Detailed information about the infected Citrus County residents is vague to protect their privacy, Stasko said.
However, that doesn’t mean the public is in the dark.
When the DOH investigates a confirmed case, it will determine that person’s whereabouts and contact the people who came in contact with that person. Someone who works in an office or store, for example, will be contacted if they were likely to come within 6 feet of the infected person, Stasko said.
“If you were a close contact, you’ll be notified by the health department,” she said.
Those persons are advised to self-isolate for 14 days and to watch for signs of infection: fever, cough, trouble breathing. Those exhibiting symptoms while self-isolating are then directed to contact the health department for testing, she said.
Citrus County officials continue to have conference calls each morning. Sheriff’s Capt. David DeCarlo, who heads the county’s emergency operations, said county directors and elected officials are trying to protect their employees while also providing services to the public.
“I think they’re doing an awesome job balancing that,” he said.
DeCarlo, who oversaw the emergency operations center during Hurricanes Hermine and Irma, among others, said he thinks Citrus residents are starting to move from the panic associated with hoarding toilet paper and other grocery store items.

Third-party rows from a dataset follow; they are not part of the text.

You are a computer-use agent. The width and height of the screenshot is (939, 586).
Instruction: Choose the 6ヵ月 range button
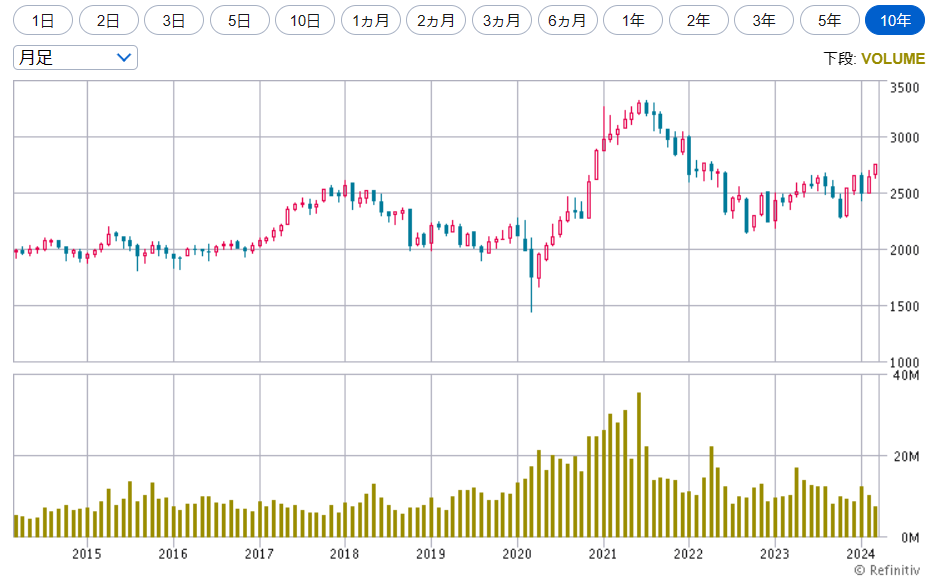567,20
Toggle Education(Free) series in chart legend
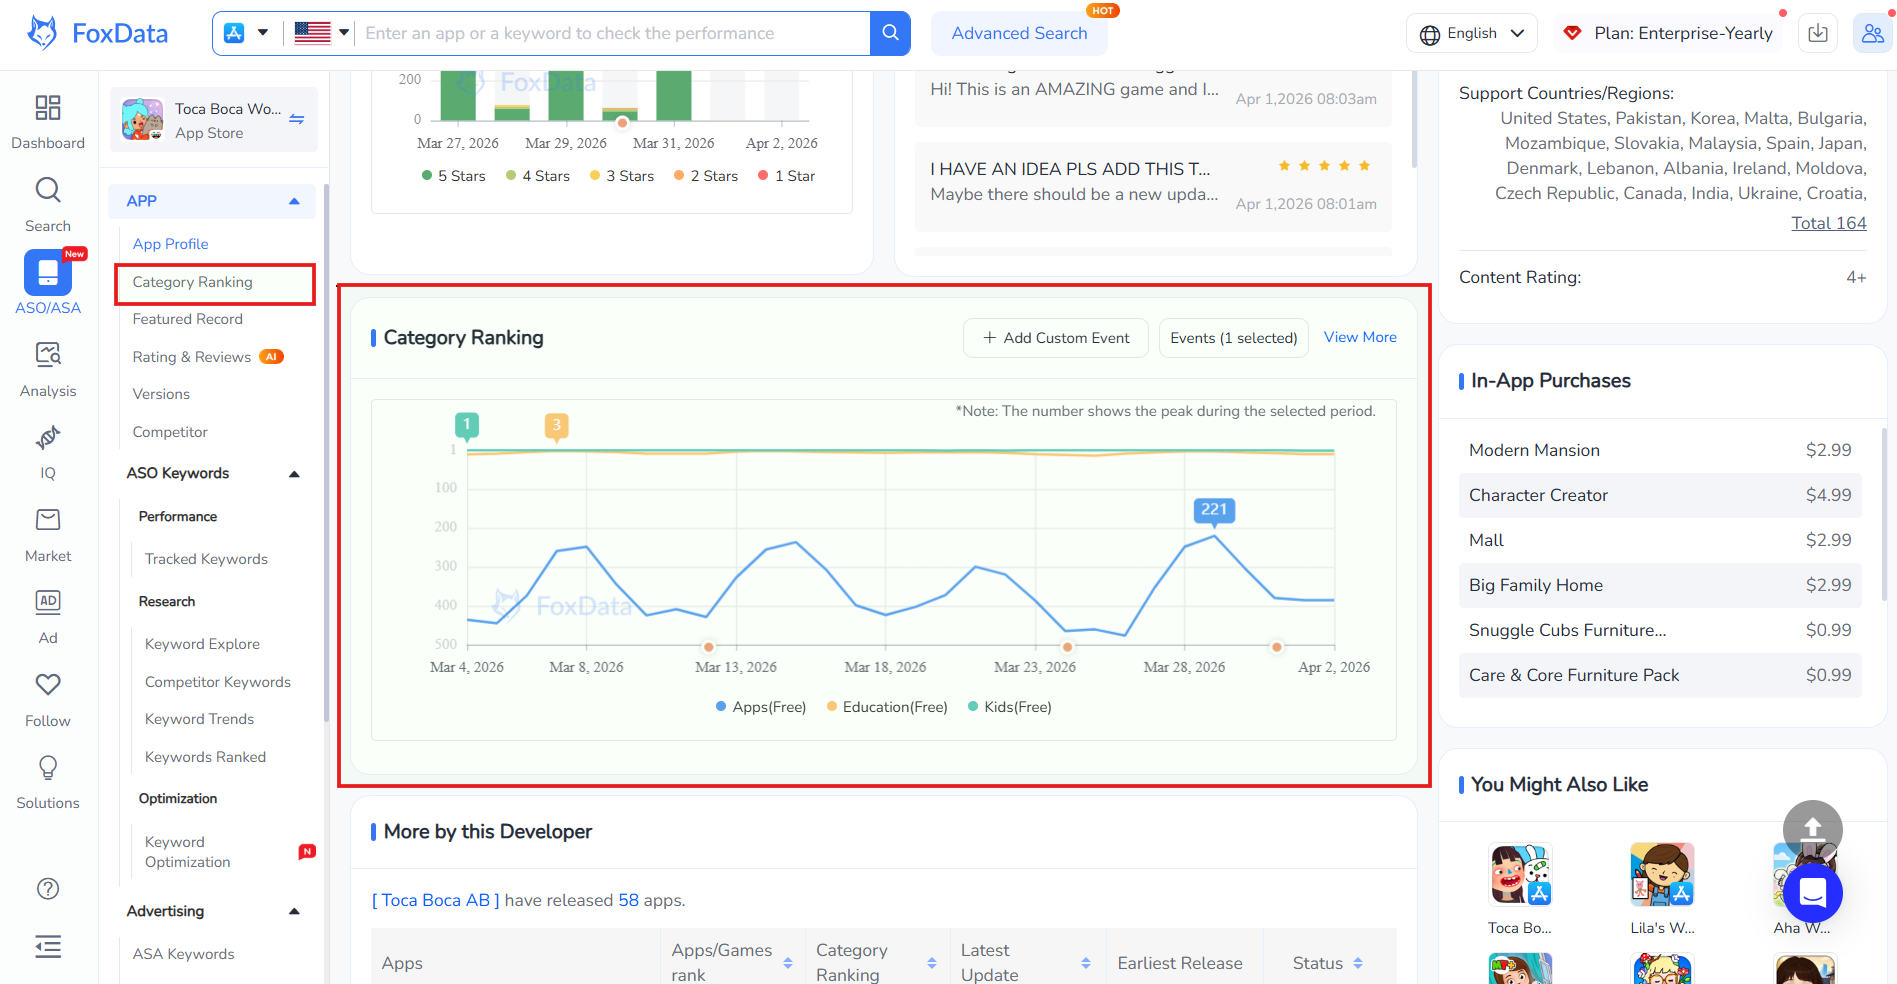Viewport: 1897px width, 984px height. [x=887, y=707]
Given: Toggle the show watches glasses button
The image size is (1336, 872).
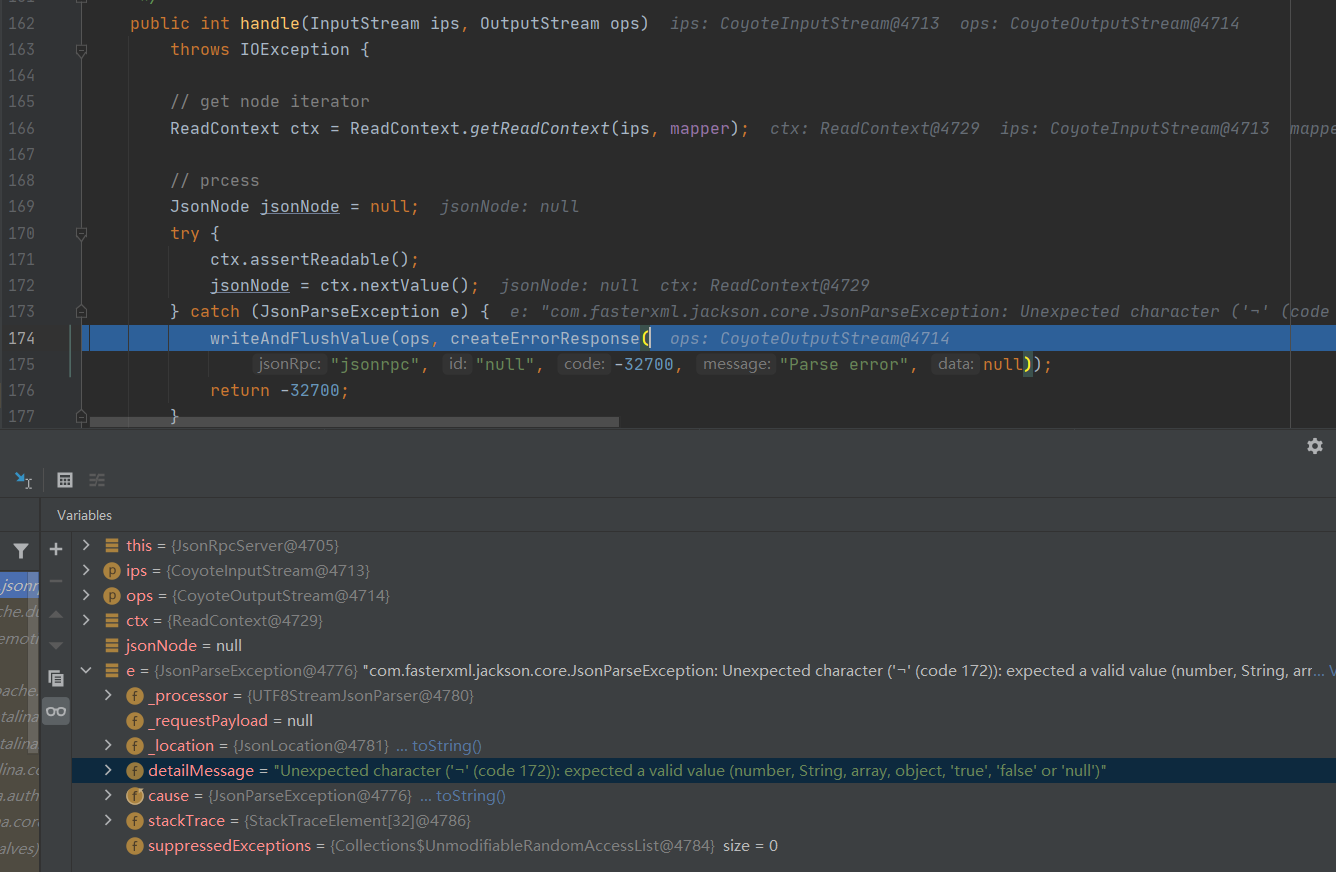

“A lot of it was the unknown at first,” he said. “It’s not a hurricane. The grocery stores are still open. The elecricity is on. We still have the internet.”
He said he hopes the public adheres to the ever changing regulations, such as Gov. Ron DeSantis on Monday closing all state parks, followed by cities and counties doing the same.
“These guidelines,” he said, “are for the safety of everybody.”